> _ASSIGNED TASK_: Send back the entries exactly as they were given.

[Stored data entries]
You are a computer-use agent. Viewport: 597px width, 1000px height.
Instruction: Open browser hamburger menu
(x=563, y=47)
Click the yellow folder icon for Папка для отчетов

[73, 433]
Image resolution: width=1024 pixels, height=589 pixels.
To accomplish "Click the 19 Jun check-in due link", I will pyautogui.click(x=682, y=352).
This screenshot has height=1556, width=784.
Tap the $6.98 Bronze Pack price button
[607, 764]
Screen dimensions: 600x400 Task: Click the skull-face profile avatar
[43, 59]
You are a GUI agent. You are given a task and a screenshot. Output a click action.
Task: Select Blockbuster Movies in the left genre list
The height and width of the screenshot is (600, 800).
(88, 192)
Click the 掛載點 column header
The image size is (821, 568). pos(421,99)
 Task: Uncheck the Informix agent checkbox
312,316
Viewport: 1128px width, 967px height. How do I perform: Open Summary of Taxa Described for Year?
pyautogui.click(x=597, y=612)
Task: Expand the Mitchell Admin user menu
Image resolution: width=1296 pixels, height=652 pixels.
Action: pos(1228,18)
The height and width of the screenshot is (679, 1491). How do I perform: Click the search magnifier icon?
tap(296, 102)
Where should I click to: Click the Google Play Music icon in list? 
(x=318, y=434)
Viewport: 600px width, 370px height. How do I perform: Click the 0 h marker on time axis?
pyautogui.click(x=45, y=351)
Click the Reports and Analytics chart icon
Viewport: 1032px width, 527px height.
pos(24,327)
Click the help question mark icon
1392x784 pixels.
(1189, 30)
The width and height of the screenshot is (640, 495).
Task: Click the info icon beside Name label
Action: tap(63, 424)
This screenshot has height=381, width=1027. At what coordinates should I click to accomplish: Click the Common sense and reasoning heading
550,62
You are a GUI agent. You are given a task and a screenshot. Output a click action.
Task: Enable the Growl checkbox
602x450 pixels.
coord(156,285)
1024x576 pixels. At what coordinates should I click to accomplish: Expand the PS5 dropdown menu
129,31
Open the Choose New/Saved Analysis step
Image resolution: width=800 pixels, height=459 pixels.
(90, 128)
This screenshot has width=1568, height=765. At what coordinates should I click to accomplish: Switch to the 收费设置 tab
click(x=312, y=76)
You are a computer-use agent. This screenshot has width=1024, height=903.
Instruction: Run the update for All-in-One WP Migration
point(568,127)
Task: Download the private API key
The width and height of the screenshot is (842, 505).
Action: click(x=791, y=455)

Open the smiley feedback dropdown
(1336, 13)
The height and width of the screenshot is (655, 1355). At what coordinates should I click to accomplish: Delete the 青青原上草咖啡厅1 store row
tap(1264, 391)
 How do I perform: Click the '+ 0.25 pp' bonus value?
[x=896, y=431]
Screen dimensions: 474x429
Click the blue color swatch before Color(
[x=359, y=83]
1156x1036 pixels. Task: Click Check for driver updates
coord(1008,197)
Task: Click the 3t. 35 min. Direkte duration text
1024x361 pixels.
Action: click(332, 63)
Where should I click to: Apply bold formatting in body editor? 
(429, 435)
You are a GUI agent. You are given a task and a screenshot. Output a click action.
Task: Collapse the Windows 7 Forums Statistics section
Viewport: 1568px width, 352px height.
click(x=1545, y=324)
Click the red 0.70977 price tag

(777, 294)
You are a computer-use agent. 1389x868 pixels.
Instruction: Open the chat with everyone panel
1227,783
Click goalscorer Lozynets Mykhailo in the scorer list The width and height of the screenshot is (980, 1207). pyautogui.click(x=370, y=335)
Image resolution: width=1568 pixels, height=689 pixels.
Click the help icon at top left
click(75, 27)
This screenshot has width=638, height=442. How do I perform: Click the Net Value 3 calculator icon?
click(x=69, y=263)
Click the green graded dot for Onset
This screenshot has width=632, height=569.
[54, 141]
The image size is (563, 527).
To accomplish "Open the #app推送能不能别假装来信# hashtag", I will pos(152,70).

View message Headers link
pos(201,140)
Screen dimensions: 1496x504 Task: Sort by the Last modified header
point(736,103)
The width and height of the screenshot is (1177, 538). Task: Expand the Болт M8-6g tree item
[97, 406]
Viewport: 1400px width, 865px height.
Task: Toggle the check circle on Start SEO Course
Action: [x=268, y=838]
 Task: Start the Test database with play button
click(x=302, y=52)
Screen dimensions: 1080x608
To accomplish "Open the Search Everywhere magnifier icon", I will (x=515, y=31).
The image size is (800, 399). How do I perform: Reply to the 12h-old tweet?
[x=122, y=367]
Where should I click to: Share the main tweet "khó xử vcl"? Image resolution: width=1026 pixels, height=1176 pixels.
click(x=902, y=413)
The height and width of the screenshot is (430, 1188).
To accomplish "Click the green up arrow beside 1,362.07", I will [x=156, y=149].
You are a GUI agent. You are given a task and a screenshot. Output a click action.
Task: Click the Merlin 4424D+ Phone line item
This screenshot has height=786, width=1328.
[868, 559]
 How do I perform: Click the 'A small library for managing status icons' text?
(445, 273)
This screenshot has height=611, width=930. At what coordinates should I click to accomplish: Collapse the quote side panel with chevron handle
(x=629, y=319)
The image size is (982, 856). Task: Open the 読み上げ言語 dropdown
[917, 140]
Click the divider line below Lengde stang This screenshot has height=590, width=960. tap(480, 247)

> _WRITTEN RESPONSE_:
You are a computer-use agent. Viewport: 597px width, 1000px height.
Instruction: Open browser hamburger menu
(x=563, y=47)
Click the yellow folder icon for Папка для отчетов

[73, 433]
Image resolution: width=1024 pixels, height=589 pixels.
To accomplish "Click the 19 Jun check-in due link", I will pyautogui.click(x=682, y=352).
This screenshot has height=1556, width=784.
Tap the $6.98 Bronze Pack price button
[607, 764]
Screen dimensions: 600x400 Task: Click the skull-face profile avatar
[43, 59]
You are a GUI agent. You are given a task and a screenshot. Output a click action.
Task: Select Blockbuster Movies in the left genre list
The height and width of the screenshot is (600, 800).
(88, 192)
Click the 掛載點 column header
The image size is (821, 568). pos(421,99)
 Task: Uncheck the Informix agent checkbox
312,316
Viewport: 1128px width, 967px height. How do I perform: Open Summary of Taxa Described for Year?
pyautogui.click(x=597, y=612)
Task: Expand the Mitchell Admin user menu
Image resolution: width=1296 pixels, height=652 pixels.
Action: pos(1228,18)
The height and width of the screenshot is (679, 1491). How do I perform: Click the search magnifier icon?
tap(296, 102)
Where should I click to: Click the Google Play Music icon in list? 
(x=318, y=434)
Viewport: 600px width, 370px height. How do I perform: Click the 0 h marker on time axis?
pyautogui.click(x=45, y=351)
Click the Reports and Analytics chart icon
Viewport: 1032px width, 527px height.
pos(24,327)
Click the help question mark icon
1392x784 pixels.
(1189, 30)
The width and height of the screenshot is (640, 495).
Task: Click the info icon beside Name label
Action: tap(63, 424)
This screenshot has height=381, width=1027. At what coordinates should I click to accomplish: Click the Common sense and reasoning heading
550,62
You are a GUI agent. You are given a task and a screenshot. Output a click action.
Task: Enable the Growl checkbox
602x450 pixels.
coord(156,285)
1024x576 pixels. At what coordinates should I click to accomplish: Expand the PS5 dropdown menu
129,31
Open the Choose New/Saved Analysis step
Image resolution: width=800 pixels, height=459 pixels.
(90, 128)
This screenshot has width=1568, height=765. At what coordinates should I click to accomplish: Switch to the 收费设置 tab
click(x=312, y=76)
You are a computer-use agent. This screenshot has width=1024, height=903.
Instruction: Run the update for All-in-One WP Migration
point(568,127)
Task: Download the private API key
The width and height of the screenshot is (842, 505).
Action: click(x=791, y=455)

Open the smiley feedback dropdown
(1336, 13)
The height and width of the screenshot is (655, 1355). At what coordinates should I click to accomplish: Delete the 青青原上草咖啡厅1 store row
tap(1264, 391)
 How do I perform: Click the '+ 0.25 pp' bonus value?
[x=896, y=431]
Screen dimensions: 474x429
Click the blue color swatch before Color(
[x=359, y=83]
1156x1036 pixels. Task: Click Check for driver updates
coord(1008,197)
Task: Click the 3t. 35 min. Direkte duration text
1024x361 pixels.
Action: click(332, 63)
Where should I click to: Apply bold formatting in body editor? 
(429, 435)
You are a GUI agent. You are given a task and a screenshot. Output a click action.
Task: Collapse the Windows 7 Forums Statistics section
Viewport: 1568px width, 352px height.
click(x=1545, y=324)
Click the red 0.70977 price tag

(777, 294)
You are a computer-use agent. 1389x868 pixels.
Instruction: Open the chat with everyone panel
1227,783
Click goalscorer Lozynets Mykhailo in the scorer list The width and height of the screenshot is (980, 1207). pyautogui.click(x=370, y=335)
Image resolution: width=1568 pixels, height=689 pixels.
Click the help icon at top left
click(75, 27)
This screenshot has width=638, height=442. How do I perform: Click the Net Value 3 calculator icon?
click(x=69, y=263)
Click the green graded dot for Onset
This screenshot has width=632, height=569.
[54, 141]
The image size is (563, 527).
To accomplish "Open the #app推送能不能别假装来信# hashtag", I will pos(152,70).

View message Headers link
pos(201,140)
Screen dimensions: 1496x504 Task: Sort by the Last modified header
point(736,103)
The width and height of the screenshot is (1177, 538). Task: Expand the Болт M8-6g tree item
[97, 406]
Viewport: 1400px width, 865px height.
Task: Toggle the check circle on Start SEO Course
Action: [x=268, y=838]
 Task: Start the Test database with play button
click(x=302, y=52)
Screen dimensions: 1080x608
To accomplish "Open the Search Everywhere magnifier icon", I will (x=515, y=31).
The image size is (800, 399). How do I perform: Reply to the 12h-old tweet?
[x=122, y=367]
Where should I click to: Share the main tweet "khó xử vcl"? Image resolution: width=1026 pixels, height=1176 pixels.
click(x=902, y=413)
The height and width of the screenshot is (430, 1188).
To accomplish "Click the green up arrow beside 1,362.07", I will [x=156, y=149].
You are a GUI agent. You are given a task and a screenshot. Output a click action.
Task: Click the Merlin 4424D+ Phone line item
This screenshot has height=786, width=1328.
[868, 559]
 How do I perform: Click the 'A small library for managing status icons' text?
(445, 273)
This screenshot has height=611, width=930. At what coordinates should I click to accomplish: Collapse the quote side panel with chevron handle
(x=629, y=319)
The image size is (982, 856). Task: Open the 読み上げ言語 dropdown
[917, 140]
Click the divider line below Lengde stang This screenshot has height=590, width=960. tap(480, 247)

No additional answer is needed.